Start of Record set

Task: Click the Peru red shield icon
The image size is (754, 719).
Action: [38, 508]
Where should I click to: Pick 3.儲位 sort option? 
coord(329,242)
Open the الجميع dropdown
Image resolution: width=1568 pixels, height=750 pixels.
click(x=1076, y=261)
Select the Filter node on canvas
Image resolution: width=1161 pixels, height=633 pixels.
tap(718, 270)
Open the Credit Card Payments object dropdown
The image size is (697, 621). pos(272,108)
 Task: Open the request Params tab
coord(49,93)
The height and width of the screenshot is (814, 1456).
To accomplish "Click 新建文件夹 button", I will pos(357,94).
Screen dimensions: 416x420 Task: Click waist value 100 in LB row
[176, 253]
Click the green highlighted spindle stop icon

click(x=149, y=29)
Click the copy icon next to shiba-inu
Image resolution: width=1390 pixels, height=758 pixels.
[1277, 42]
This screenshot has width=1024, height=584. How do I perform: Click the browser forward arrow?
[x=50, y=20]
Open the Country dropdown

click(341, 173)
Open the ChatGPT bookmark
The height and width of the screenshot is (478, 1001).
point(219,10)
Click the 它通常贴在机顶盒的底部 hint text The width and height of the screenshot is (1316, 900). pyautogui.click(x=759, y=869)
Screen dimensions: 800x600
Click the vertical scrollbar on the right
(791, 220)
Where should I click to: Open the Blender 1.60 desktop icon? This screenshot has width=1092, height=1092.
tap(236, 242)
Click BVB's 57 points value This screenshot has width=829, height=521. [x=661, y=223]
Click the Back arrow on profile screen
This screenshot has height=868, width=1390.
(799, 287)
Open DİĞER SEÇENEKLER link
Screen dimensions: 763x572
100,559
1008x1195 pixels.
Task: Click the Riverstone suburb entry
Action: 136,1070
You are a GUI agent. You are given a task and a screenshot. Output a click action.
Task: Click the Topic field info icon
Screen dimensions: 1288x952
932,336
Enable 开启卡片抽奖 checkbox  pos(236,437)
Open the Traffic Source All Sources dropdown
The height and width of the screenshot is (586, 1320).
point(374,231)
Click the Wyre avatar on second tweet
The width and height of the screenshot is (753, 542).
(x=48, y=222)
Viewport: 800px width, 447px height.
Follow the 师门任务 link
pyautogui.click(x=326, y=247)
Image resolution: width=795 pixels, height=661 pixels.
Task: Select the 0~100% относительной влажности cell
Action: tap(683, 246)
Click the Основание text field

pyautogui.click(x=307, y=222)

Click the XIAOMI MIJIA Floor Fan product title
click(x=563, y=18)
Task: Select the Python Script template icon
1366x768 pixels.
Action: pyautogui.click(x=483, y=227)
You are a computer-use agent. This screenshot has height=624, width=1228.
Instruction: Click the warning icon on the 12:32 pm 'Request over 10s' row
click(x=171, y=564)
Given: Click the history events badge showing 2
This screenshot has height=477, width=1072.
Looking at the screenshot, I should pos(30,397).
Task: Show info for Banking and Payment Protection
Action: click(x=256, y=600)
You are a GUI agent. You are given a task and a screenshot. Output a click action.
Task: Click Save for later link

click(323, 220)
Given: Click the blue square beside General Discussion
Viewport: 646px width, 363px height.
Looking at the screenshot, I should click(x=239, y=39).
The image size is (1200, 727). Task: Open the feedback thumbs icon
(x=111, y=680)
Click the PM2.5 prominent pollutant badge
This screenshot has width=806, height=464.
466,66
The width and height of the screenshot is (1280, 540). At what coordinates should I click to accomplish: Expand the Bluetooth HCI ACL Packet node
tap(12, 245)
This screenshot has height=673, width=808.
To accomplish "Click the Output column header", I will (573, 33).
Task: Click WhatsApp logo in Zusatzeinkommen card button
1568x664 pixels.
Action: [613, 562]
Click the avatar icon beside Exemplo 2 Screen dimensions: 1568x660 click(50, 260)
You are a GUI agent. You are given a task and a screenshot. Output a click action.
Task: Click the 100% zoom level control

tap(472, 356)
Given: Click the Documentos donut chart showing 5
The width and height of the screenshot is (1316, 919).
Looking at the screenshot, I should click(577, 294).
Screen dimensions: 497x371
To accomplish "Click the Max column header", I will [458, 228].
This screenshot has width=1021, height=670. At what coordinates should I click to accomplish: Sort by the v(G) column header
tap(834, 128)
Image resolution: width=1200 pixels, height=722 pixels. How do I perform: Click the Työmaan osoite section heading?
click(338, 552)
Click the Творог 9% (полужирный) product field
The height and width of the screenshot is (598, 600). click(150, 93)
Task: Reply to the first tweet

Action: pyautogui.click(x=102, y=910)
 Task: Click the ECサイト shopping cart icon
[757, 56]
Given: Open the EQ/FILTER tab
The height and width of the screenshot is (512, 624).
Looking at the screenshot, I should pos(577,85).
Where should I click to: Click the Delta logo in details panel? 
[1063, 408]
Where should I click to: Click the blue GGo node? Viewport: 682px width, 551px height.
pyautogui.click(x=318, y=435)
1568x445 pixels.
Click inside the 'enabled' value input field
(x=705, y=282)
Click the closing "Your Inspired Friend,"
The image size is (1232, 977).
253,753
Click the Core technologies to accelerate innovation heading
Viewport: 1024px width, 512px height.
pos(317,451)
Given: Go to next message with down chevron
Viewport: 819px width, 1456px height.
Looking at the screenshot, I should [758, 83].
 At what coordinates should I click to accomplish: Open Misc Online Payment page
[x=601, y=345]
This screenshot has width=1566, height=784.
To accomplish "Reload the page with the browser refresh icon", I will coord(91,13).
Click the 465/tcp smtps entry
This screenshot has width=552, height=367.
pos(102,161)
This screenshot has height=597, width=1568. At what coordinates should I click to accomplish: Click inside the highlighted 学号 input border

End of Record set

◆ **Goal of the exercise**
So that nothing is lost, please reproduce each entry exactly as written.

◆ **Response to this task**
Task: Click the Peru red shield icon
The image size is (754, 719).
Action: [38, 508]
Where should I click to: Pick 3.儲位 sort option? 
coord(329,242)
Open the الجميع dropdown
Image resolution: width=1568 pixels, height=750 pixels.
click(x=1076, y=261)
Select the Filter node on canvas
Image resolution: width=1161 pixels, height=633 pixels.
tap(718, 270)
Open the Credit Card Payments object dropdown
The image size is (697, 621). pos(272,108)
 Task: Open the request Params tab
coord(49,93)
The height and width of the screenshot is (814, 1456).
To accomplish "Click 新建文件夹 button", I will pos(357,94).
Screen dimensions: 416x420 Task: Click waist value 100 in LB row
[176, 253]
Click the green highlighted spindle stop icon

click(x=149, y=29)
Click the copy icon next to shiba-inu
Image resolution: width=1390 pixels, height=758 pixels.
[1277, 42]
This screenshot has width=1024, height=584. How do I perform: Click the browser forward arrow?
[x=50, y=20]
Open the Country dropdown

click(341, 173)
Open the ChatGPT bookmark
The height and width of the screenshot is (478, 1001).
point(219,10)
Click the 它通常贴在机顶盒的底部 hint text The width and height of the screenshot is (1316, 900). pyautogui.click(x=759, y=869)
Screen dimensions: 800x600
Click the vertical scrollbar on the right
(791, 220)
Where should I click to: Open the Blender 1.60 desktop icon? This screenshot has width=1092, height=1092.
tap(236, 242)
Click BVB's 57 points value This screenshot has width=829, height=521. [x=661, y=223]
Click the Back arrow on profile screen
This screenshot has height=868, width=1390.
(799, 287)
Open DİĞER SEÇENEKLER link
Screen dimensions: 763x572
100,559
1008x1195 pixels.
Task: Click the Riverstone suburb entry
Action: 136,1070
You are a GUI agent. You are given a task and a screenshot. Output a click action.
Task: Click the Topic field info icon
Screen dimensions: 1288x952
932,336
Enable 开启卡片抽奖 checkbox  pos(236,437)
Open the Traffic Source All Sources dropdown
The height and width of the screenshot is (586, 1320).
point(374,231)
Click the Wyre avatar on second tweet
The width and height of the screenshot is (753, 542).
(x=48, y=222)
Viewport: 800px width, 447px height.
Follow the 师门任务 link
pyautogui.click(x=326, y=247)
Image resolution: width=795 pixels, height=661 pixels.
Task: Select the 0~100% относительной влажности cell
Action: tap(683, 246)
Click the Основание text field

pyautogui.click(x=307, y=222)

Click the XIAOMI MIJIA Floor Fan product title
click(x=563, y=18)
Task: Select the Python Script template icon
1366x768 pixels.
Action: pyautogui.click(x=483, y=227)
You are a computer-use agent. This screenshot has height=624, width=1228.
Instruction: Click the warning icon on the 12:32 pm 'Request over 10s' row
click(x=171, y=564)
Given: Click the history events badge showing 2
This screenshot has height=477, width=1072.
Looking at the screenshot, I should pos(30,397).
Task: Show info for Banking and Payment Protection
Action: click(x=256, y=600)
You are a GUI agent. You are given a task and a screenshot. Output a click action.
Task: Click Save for later link

click(323, 220)
Given: Click the blue square beside General Discussion
Viewport: 646px width, 363px height.
Looking at the screenshot, I should click(x=239, y=39).
The image size is (1200, 727). Task: Open the feedback thumbs icon
(x=111, y=680)
Click the PM2.5 prominent pollutant badge
This screenshot has width=806, height=464.
466,66
The width and height of the screenshot is (1280, 540). At what coordinates should I click to accomplish: Expand the Bluetooth HCI ACL Packet node
tap(12, 245)
This screenshot has height=673, width=808.
To accomplish "Click the Output column header", I will (573, 33).
Task: Click WhatsApp logo in Zusatzeinkommen card button
1568x664 pixels.
Action: [613, 562]
Click the avatar icon beside Exemplo 2 Screen dimensions: 1568x660 click(50, 260)
You are a GUI agent. You are given a task and a screenshot. Output a click action.
Task: Click the 100% zoom level control

tap(472, 356)
Given: Click the Documentos donut chart showing 5
The width and height of the screenshot is (1316, 919).
Looking at the screenshot, I should click(577, 294).
Screen dimensions: 497x371
To accomplish "Click the Max column header", I will [458, 228].
This screenshot has width=1021, height=670. At what coordinates should I click to accomplish: Sort by the v(G) column header
tap(834, 128)
Image resolution: width=1200 pixels, height=722 pixels. How do I perform: Click the Työmaan osoite section heading?
click(338, 552)
Click the Творог 9% (полужирный) product field
The height and width of the screenshot is (598, 600). click(150, 93)
Task: Reply to the first tweet

Action: pyautogui.click(x=102, y=910)
 Task: Click the ECサイト shopping cart icon
[757, 56]
Given: Open the EQ/FILTER tab
The height and width of the screenshot is (512, 624).
Looking at the screenshot, I should pos(577,85).
Where should I click to: Click the Delta logo in details panel? 
[1063, 408]
Where should I click to: Click the blue GGo node? Viewport: 682px width, 551px height.
pyautogui.click(x=318, y=435)
1568x445 pixels.
Click inside the 'enabled' value input field
(x=705, y=282)
Click the closing "Your Inspired Friend,"
The image size is (1232, 977).
253,753
Click the Core technologies to accelerate innovation heading
Viewport: 1024px width, 512px height.
pos(317,451)
Given: Go to next message with down chevron
Viewport: 819px width, 1456px height.
Looking at the screenshot, I should [758, 83].
 At what coordinates should I click to accomplish: Open Misc Online Payment page
[x=601, y=345]
This screenshot has width=1566, height=784.
To accomplish "Reload the page with the browser refresh icon", I will coord(91,13).
Click the 465/tcp smtps entry
This screenshot has width=552, height=367.
pos(102,161)
This screenshot has height=597, width=1568. At what coordinates should I click to accomplish: Click inside the highlighted 学号 input border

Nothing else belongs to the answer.